- Born: Clare Guerrero Marion, Indiana, U.S.
- Education: University of San Francisco (BA in English)
- Occupation: Fashion designer
- Years active: 2008–present
- Notable work: Designs for Anthropologie, InStyle, collaborations with Garrett Leight, Melissa McCarthy, Adam Scott, and Mike D
- Spouse: Thierry Vivier
- Children: 1
- Awards: Member of the Council of Fashion Designers of America (CFDA)

= Clare Vivier =

American fashion designer

Clare Vivier (née Guerrero) is an American fashion designer and a member of the Council of Fashion Designers of America (CFDA). In 2008, she launched her namesake brand, which sells women’s handbags, accessories, and apparel. Her company is headquartered in Los Angeles, California, where all of her products are both designed and manufactured locally.

== Early life ==
Vivier was born in Marion, Indiana. She is of Mexican/Irish descent and was raised in St. Paul, Minnesota. She attended the University of San Francisco from 1989-1994 where she studied English. In 2002, Clare married French journalist Thierry Vivier, with whom she has one offspring.

== Business ==
Vivier has designed products for Anthropologie, InStyle, Garrett Leight, actress Melissa McCarthy, actor Adam Scott, The Hundreds, and a line of men's accessories designed with Beastie Boys' member Mike D for Australian magazine Monster Children.

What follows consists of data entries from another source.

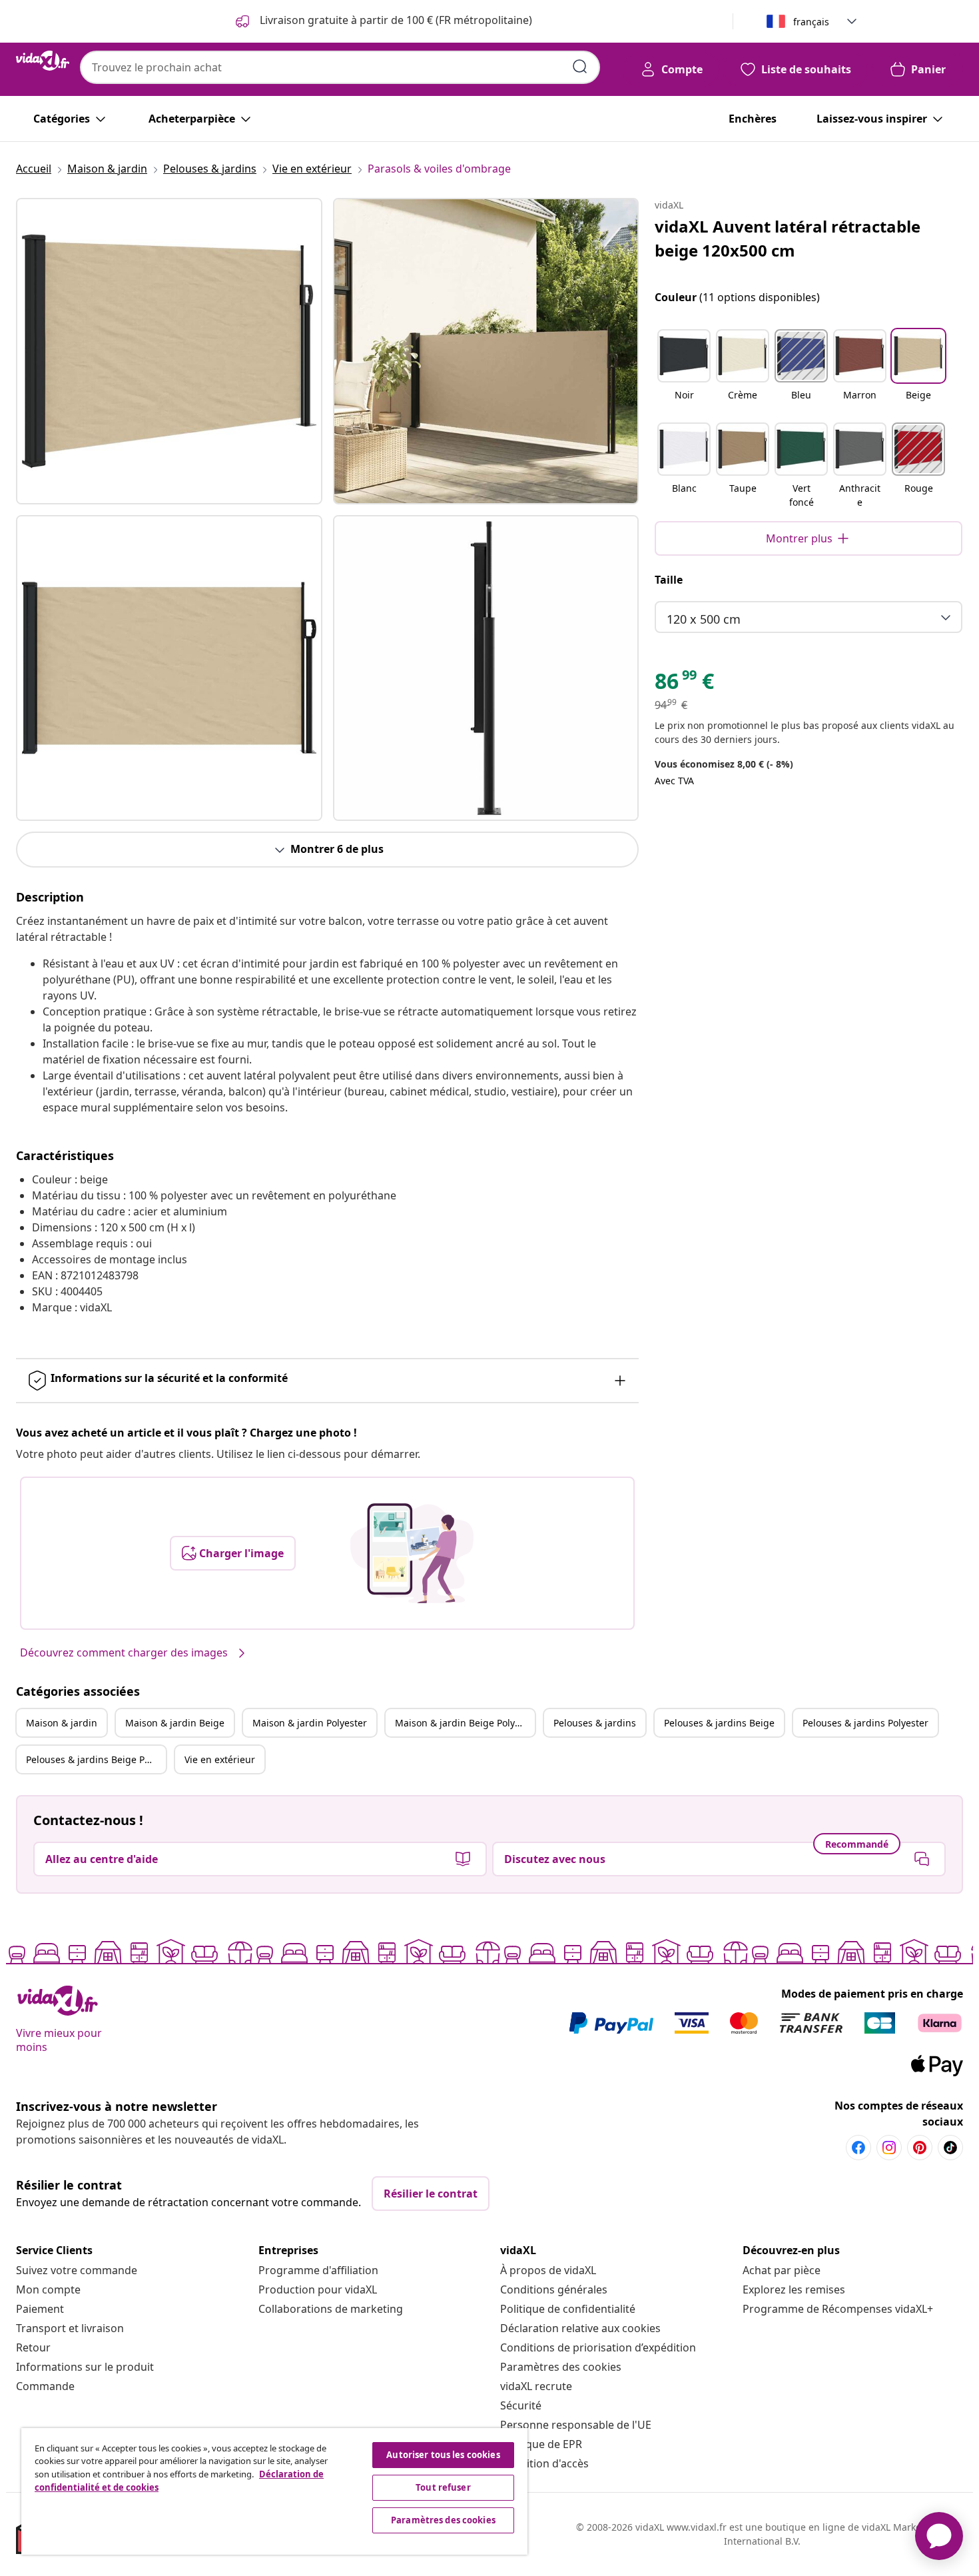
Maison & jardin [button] (61, 1722)
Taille (669, 579)
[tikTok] (950, 2147)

Vivier’s first store opened in Silverlake, California in 2012, and the second store opened under the company's new name, Clare V., in Manhattan in October 2013. The designer’s third store opened in Santa Monica in November 2014, and the fourth store opened in West Hollywood in March 2015. Clare V. has additional storefronts in California's Lido Village and Hayes Valley, Cobble Hill, NY, and Chicago.

Vivier's celebrity fan base includes Katie Holmes, Jessica Alba, Sophia Bush, and Rashida Jones, among others.

In 2012, Vivier's company, Clare V., received an initial investment from Bedrock Manufacturing Co. and Steven Alan.